A systematic way to test AI coding agents that build data models
This paper proposes a structured way to study how so-called coding agents — large language models (LLMs) that write and run code — behave when left to discover models from data. The authors argue that these agents are stochastic (random) and adaptive, so a single benchmark run does not capture their behavior. To address this, they treat an LLM-based agent as a model-discovery operator that maps discovery data and an optimization goal to a fitted model, and then study that operator’s variability under controlled conditions.
The team ran a controlled, full-factorial experiment. They tested two commercial coding agents, Codex and Claude Code, across several factors: the agent itself, the task (two types: a predictive task and a generative task), the optimization metric, the composition of training data, and three levels of requested reasoning effort (how much work the agent is asked to do). For each run they recorded a full trace: candidate models the agent explored, the final script it returned, token use, money spent, wall-clock time, and measures of process complexity. They scored performance on held-out data and analyzed multiple responses together using regression and multivariate inference.

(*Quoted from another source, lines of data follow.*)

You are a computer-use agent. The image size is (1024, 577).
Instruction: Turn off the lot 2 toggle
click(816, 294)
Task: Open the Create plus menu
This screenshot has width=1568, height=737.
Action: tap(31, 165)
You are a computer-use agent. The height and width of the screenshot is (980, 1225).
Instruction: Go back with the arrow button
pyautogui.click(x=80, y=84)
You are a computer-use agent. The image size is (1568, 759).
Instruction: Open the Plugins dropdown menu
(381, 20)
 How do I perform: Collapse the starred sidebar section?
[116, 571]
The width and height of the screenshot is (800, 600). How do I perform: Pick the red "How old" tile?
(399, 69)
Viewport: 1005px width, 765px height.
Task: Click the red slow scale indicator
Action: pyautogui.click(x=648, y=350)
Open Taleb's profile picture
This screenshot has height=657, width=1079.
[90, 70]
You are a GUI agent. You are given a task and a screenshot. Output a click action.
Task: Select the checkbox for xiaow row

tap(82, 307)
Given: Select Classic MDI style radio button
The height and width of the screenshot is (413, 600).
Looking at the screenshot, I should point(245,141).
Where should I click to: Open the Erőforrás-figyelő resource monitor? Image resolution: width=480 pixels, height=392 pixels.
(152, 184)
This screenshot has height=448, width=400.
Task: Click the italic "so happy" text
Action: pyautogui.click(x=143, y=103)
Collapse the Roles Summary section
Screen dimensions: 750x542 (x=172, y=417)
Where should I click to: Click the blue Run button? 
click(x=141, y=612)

A key analytic tool they introduce is the Utility-Aligned Canonical Decomposition (UACD). In plain terms, UACD finds the main direction in which increasing the agent’s requested effort moves the joint outcomes (for example, quality, cost, and complexity). It then checks whether that direction lines up with a user’s utility — a chosen trade-off between performance and cost. This lets researchers see not just whether more effort changes outcomes, but whether those changes match what a user would want.
The experiments use a concrete testbed: a networked word-forming (anagram) game. In that game, small teams of players repeatedly take actions such as forming words, requesting letters, or sharing letters; group payoffs reward cooperation, and each session produces a sequence of interdependent actions. The authors chose this setting because modeling it requires iterative data exploration and feature construction — the same kinds of steps an LLM coding agent would perform.